Speaker
Description
(Immuno-)histological and magnetic resonance imaging (MRI) research both provide information on the functional neuroanatomy of the human brain. Microscopy techniques provide an unmatched level of anatomical detail but are usually limited by low numbers of observations. MRI research does not achieve the same level of detail but provides us with insight in interindividual variation through larger numbers of observations. Integrated approaches allows the bridging between these complementary imaging modalities.

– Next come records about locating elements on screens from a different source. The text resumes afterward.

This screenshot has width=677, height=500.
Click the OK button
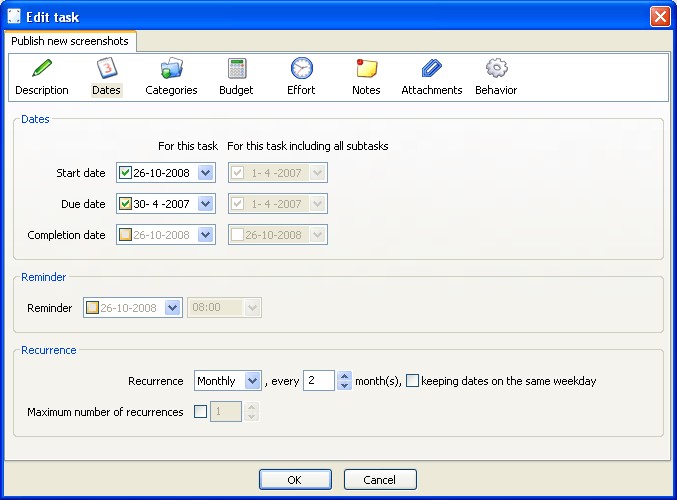[294, 480]
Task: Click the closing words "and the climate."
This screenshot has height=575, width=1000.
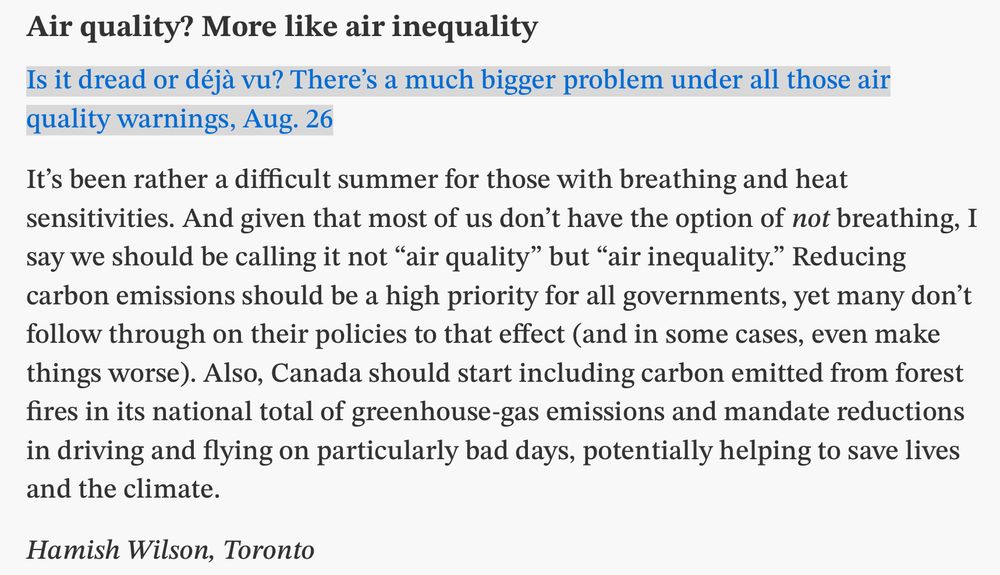Action: pos(123,489)
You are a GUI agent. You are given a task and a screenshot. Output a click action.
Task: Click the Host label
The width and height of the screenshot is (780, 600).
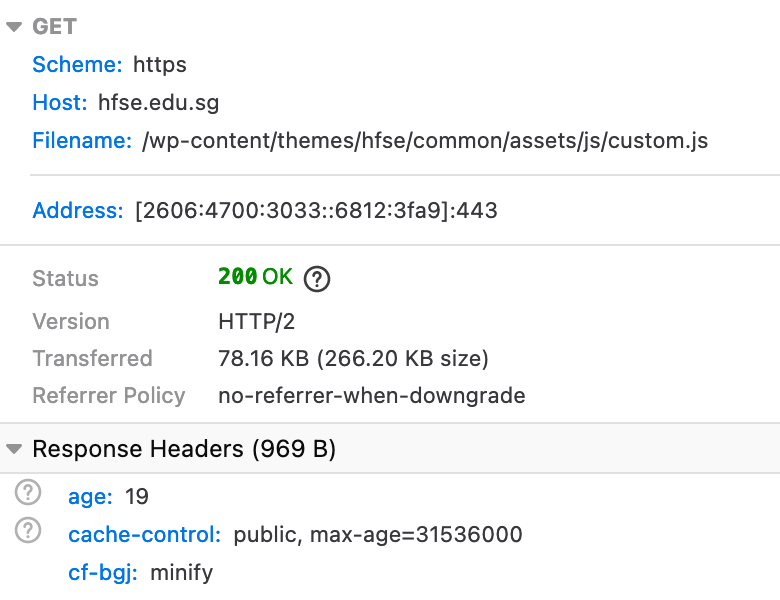[60, 102]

In our research we combine techniques. Detailed information is acquired from 7 individual post mortem brains which undergo quantitative 7 Tesla MRI data at 400 um isotropic resolution. After serial coronal cutting, we create integrated full 3D reconstructions based on blockface images, and the immunoreactivity of calcium binding proteins (parvalbumin, calretinin, calbindin), Alzheimer related neuropathology (amyloid beta, pTau), vascular markers (CD31 and smooth muscle actin) and/or Bielschowsky and Nissl staining. Coregistration of the microscopy and MRI data at a 200 um resolution in blockface space allows the subseqent transfer of the data to MNI-space (1,2). The resulting datasets can be used for MRI-validation, as well as for brain atlasing purposes.
The acquired post mortem datasets are currrently being used to further advance our atlasing efforts, and to bring the data together with the previously published in vivo Amsterdam Ultra-high field adult lifespan database (AHEAD). The AHEAD dataset consists of 105 7 Tesla whole-brain datasets at 0.7 mm isotropic resolution, and was recently extended with slab quantitative MRI contrasts covering the subcortex at a 0.5 mm isotropic resolution (3,4). Our in vivo atlasing efforts have been funneled into the MASSP 2.0 algorithm that now allows the automated parcellation of 35 individual structures in both cerebral hemispheres (3,5). Finally, our post mortem resources now allow the retraining and expansion of the algorithm using post mortem delineations.
The resulting brain models provide us with the best of both worlds, and can be applied to create advanced atlasing tools for application in neuroimaging research and clinical applications (Fig 1). Given the labour intensive nature of whole-brain histological approaches, individual research initiatives can only provide a limited number of donor brains. Open access publication and sharing of the datasets and derived algorithms and atlases will strongly benefit the progress of the research field.
1. Alkemade, A. et al. 7 Tesla MRI Followed by Histological 3D Reconstructions in Whole-Brain Specimens. Front Neuroanat 14, (2020).
2. Alkemade, A. et al. A unified 3D map of microscopic architecture and MRI of the human brain. Sci Adv 8, 7892 (2022).
3. Bazin, P.-L. et al. Automated parcellation and atlasing of the human subcortex with ultra-high resolution quantitative MRI. Imaging Neuroscience (2025) doi:10.1162/IMAG_A_00560.
4. Alkemade, A. et al. The Amsterdam Ultra-high field adult lifespan database (AHEAD): A freely available multimodal 7 Tesla submillimeter magnetic resonance imaging database. Neuroimage 221, 117200 (2020).
5. Bazin, P.-L., Alkemade, A., Mulder, M. J., Henry, A. G. & Forstmann, B. U. Multi-contrast anatomical subcortical structures parcellation. Elife 9, (2020).